Queue a streaming update instead of immediately applying it.

Source code in vllm/v1/engine/output_processor.py
def _update_streaming_request_state(
    self, req_state: RequestState, request: EngineCoreRequest, prompt: str | None
) -> None:
    """Queue a streaming update instead of immediately applying it."""
    if not request.resumable:
        # Final request - just mark completion, don't add its dummy tokens.
        if req_state.input_chunk_queue is None:
            # Engine already finished - emit final output and clean up.
            self._finish_request(req_state)
            if req_state.queue is not None:
                # Emit a final output with finished=True
                # to unblock the generate() loop.
                req_state.queue.put(STREAM_FINISHED)
        elif req_state.input_chunk_queue:
            req_state.input_chunk_queue[-1].final = True
        else:
            req_state.streaming_input = False
        return

    update = StreamingUpdate(
        prompt=prompt,
        prompt_token_ids=request.prompt_token_ids,
        arrival_time=request.arrival_time,
    )

    # Apply request updates now if the last input already completed.
    if req_state.input_chunk_queue is None:
        req_state.apply_streaming_update(update)
        req_state.input_chunk_queue = deque()
    else:
        # Queue the streaming update otherwise.
        req_state.input_chunk_queue.append(update)

abort_requests

abort_requests(
    request_ids: Iterable[str], internal: bool
) -> list[str]

Abort a list of requests.

The request_ids may be either external request IDs (those passed to InputProcessor.process_inputs()) or internal request IDs (those randomly generated when creating the EngineCoreRequest).

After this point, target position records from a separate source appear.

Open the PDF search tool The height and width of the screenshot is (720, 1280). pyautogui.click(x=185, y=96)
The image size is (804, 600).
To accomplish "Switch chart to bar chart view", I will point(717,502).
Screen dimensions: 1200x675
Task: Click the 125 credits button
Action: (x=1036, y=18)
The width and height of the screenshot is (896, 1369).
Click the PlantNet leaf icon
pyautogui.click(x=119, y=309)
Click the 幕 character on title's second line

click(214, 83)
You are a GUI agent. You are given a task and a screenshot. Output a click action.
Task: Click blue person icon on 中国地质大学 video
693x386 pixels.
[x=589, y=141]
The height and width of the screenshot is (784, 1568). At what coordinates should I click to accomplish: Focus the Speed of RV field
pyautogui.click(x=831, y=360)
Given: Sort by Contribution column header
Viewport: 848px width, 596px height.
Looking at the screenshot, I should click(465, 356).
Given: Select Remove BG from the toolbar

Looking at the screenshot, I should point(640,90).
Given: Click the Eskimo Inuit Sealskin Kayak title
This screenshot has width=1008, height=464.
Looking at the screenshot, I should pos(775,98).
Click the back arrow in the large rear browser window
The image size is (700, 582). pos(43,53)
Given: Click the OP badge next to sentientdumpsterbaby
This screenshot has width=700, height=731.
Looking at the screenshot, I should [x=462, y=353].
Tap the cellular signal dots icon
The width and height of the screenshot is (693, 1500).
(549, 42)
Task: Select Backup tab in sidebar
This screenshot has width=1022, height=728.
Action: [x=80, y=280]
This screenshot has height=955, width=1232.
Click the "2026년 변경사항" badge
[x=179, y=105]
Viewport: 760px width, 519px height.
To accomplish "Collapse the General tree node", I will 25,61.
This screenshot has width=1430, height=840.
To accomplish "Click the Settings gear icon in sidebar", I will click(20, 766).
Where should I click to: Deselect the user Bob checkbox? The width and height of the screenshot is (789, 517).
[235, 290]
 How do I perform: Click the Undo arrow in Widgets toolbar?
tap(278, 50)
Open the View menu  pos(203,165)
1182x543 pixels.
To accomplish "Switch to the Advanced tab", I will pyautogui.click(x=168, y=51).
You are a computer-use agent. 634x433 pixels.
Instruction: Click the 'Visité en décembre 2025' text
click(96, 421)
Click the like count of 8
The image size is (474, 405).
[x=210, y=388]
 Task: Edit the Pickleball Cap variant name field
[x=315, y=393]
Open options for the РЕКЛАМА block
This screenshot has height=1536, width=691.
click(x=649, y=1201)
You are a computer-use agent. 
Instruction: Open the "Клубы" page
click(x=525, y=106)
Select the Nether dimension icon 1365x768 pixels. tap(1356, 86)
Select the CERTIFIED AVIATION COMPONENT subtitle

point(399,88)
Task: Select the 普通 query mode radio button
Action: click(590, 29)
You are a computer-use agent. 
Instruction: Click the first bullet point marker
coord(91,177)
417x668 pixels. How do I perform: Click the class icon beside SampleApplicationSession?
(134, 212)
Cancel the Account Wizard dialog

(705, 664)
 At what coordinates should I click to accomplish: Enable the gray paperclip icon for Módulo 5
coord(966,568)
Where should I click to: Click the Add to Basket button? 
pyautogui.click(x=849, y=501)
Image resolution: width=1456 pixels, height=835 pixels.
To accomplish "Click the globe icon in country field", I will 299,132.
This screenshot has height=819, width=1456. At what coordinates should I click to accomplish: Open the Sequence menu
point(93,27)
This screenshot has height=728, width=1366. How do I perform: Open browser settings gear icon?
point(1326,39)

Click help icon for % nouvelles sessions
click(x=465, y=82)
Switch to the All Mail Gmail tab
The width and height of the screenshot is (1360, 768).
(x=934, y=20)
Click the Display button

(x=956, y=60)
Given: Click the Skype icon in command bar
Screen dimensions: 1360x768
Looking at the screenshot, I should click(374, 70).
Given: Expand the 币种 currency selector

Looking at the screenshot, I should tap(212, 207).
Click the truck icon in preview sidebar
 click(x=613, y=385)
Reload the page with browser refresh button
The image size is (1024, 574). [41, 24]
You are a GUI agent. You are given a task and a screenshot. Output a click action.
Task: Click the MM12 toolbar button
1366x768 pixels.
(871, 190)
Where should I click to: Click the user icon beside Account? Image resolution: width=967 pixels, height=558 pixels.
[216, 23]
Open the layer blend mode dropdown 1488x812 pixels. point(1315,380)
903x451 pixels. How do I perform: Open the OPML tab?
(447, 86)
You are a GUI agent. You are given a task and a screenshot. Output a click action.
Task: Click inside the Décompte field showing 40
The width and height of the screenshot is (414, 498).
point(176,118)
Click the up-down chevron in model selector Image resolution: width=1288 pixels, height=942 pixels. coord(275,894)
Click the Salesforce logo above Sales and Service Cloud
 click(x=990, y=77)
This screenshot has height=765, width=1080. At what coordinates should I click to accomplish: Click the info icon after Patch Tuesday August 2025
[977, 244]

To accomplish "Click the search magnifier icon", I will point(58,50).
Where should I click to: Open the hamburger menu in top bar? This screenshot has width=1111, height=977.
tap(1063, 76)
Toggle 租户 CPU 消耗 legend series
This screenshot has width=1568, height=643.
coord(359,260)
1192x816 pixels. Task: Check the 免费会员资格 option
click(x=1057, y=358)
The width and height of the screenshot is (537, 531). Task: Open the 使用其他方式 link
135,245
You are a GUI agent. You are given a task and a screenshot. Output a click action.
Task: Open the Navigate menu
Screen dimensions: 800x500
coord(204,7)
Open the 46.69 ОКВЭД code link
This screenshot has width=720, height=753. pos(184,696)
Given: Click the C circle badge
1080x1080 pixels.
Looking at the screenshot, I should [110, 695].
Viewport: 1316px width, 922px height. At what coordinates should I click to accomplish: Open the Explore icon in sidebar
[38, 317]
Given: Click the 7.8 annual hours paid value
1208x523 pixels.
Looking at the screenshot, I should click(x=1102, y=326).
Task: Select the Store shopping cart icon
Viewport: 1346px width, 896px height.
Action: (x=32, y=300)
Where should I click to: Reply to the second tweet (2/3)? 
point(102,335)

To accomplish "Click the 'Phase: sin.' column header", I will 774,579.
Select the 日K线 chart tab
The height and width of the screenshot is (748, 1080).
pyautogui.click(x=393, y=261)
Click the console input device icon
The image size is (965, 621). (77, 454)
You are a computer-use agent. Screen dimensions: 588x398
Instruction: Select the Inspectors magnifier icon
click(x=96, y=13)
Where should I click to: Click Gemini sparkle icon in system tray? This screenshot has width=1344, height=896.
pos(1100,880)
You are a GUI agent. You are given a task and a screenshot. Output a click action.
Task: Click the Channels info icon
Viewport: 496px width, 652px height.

If an external request ID is provided, and that external request ID was used for multiple requests, all requests associated with that external request ID are aborted.

In the case of parallel sampling, a request ID may be used to identify a parent request, in which case the associated child requests are aborted also.

Source code in vllm/v1/engine/output_processor.py
def abort_requests(self, request_ids: Iterable[str], internal: bool) -> list[str]:
    """Abort a list of requests.

    The request_ids may be either external request IDs (those passed to
    InputProcessor.process_inputs()) or internal request IDs (those randomly
    generated when creating the EngineCoreRequest).

    If an external request ID is provided, and that external request ID
    was used for multiple requests, all requests associated with that external
    request ID are aborted.

    In the case of parallel sampling, a request ID may be used to identify
    a parent request, in which case the associated child requests are aborted
    also.
    """
    internal_req_ids = []
    for request_id in request_ids:
        if internal:
            # Internal ID - this may be a parent request
            internal_req_ids.append(request_id)

            # Remove internal ID from the external->internal mapping
            if req_state := self.request_states.get(request_id):
                external_req_id = req_state.external_req_id
                internal_ids = self.external_req_ids[external_req_id]
                internal_ids.remove(request_id)
                if not internal_ids:
                    del self.external_req_ids[external_req_id]
        elif internal_ids := self.external_req_ids.pop(request_id, []):
            # External ID - abort all requests in the external->internal mapping
            internal_req_ids.extend(internal_ids)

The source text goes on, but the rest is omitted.